Going through the data below, find how many lines include the word "Expand", and reply with that number alone.

(Stored items)
↓↓↓

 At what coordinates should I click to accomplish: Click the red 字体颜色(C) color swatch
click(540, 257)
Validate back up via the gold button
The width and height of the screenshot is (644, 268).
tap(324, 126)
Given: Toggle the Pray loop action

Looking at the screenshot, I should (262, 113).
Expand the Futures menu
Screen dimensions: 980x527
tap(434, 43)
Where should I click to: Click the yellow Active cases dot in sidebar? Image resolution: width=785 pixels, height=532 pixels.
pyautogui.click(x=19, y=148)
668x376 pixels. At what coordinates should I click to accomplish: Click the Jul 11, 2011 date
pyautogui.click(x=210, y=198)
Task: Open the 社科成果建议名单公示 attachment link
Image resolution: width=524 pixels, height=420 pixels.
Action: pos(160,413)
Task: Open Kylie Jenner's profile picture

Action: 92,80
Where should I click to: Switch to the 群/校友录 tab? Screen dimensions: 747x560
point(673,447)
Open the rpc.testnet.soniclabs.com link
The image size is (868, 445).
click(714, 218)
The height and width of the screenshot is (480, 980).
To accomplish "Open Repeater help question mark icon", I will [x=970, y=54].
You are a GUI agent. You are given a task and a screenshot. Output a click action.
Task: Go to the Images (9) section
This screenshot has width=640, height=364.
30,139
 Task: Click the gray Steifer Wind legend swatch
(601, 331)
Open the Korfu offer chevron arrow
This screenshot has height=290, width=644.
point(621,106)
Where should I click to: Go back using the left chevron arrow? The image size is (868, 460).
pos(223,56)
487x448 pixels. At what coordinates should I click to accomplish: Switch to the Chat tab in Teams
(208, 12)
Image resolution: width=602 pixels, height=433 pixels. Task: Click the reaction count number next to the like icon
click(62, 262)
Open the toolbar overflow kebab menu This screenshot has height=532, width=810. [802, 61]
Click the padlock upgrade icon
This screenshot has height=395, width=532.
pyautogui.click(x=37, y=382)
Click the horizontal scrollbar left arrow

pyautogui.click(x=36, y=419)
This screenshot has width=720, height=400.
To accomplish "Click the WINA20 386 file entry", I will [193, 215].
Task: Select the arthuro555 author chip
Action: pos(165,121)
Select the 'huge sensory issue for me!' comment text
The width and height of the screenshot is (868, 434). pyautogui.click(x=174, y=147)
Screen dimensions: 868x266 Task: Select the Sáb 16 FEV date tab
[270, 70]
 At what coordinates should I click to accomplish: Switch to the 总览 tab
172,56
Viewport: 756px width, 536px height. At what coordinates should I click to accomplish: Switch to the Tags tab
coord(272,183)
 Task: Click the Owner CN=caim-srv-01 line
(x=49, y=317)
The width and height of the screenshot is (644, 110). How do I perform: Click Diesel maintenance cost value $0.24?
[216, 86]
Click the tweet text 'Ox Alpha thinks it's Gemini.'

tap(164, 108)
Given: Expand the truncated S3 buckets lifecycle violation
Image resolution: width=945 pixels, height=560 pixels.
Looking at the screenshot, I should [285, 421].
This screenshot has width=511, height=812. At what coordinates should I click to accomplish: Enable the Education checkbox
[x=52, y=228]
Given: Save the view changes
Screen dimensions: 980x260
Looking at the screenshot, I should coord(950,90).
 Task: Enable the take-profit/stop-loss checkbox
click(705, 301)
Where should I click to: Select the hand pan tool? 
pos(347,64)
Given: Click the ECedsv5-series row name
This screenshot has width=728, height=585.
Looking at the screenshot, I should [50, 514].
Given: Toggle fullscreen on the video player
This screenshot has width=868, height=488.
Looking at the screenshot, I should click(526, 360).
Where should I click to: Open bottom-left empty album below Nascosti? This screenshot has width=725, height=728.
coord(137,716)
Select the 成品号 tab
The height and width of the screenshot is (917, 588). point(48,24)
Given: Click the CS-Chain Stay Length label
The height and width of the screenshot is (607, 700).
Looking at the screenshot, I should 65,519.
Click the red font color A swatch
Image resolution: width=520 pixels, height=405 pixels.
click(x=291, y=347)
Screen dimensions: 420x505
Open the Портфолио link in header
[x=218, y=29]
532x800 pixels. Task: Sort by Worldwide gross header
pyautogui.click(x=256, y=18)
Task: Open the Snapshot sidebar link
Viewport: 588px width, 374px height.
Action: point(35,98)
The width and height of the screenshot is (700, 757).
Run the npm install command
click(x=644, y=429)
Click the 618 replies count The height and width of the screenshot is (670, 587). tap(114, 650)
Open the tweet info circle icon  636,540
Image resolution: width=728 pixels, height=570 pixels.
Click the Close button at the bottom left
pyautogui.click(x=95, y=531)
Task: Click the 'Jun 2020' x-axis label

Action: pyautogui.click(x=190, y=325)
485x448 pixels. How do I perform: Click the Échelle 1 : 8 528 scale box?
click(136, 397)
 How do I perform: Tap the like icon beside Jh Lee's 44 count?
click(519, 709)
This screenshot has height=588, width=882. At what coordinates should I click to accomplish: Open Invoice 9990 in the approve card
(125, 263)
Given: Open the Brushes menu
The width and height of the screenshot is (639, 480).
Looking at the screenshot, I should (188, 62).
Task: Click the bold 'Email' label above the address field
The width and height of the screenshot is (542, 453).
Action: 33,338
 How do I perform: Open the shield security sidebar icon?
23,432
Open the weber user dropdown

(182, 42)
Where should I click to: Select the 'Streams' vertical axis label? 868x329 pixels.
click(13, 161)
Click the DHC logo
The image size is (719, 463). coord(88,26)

↑↑↑

TASK ANSWER:
2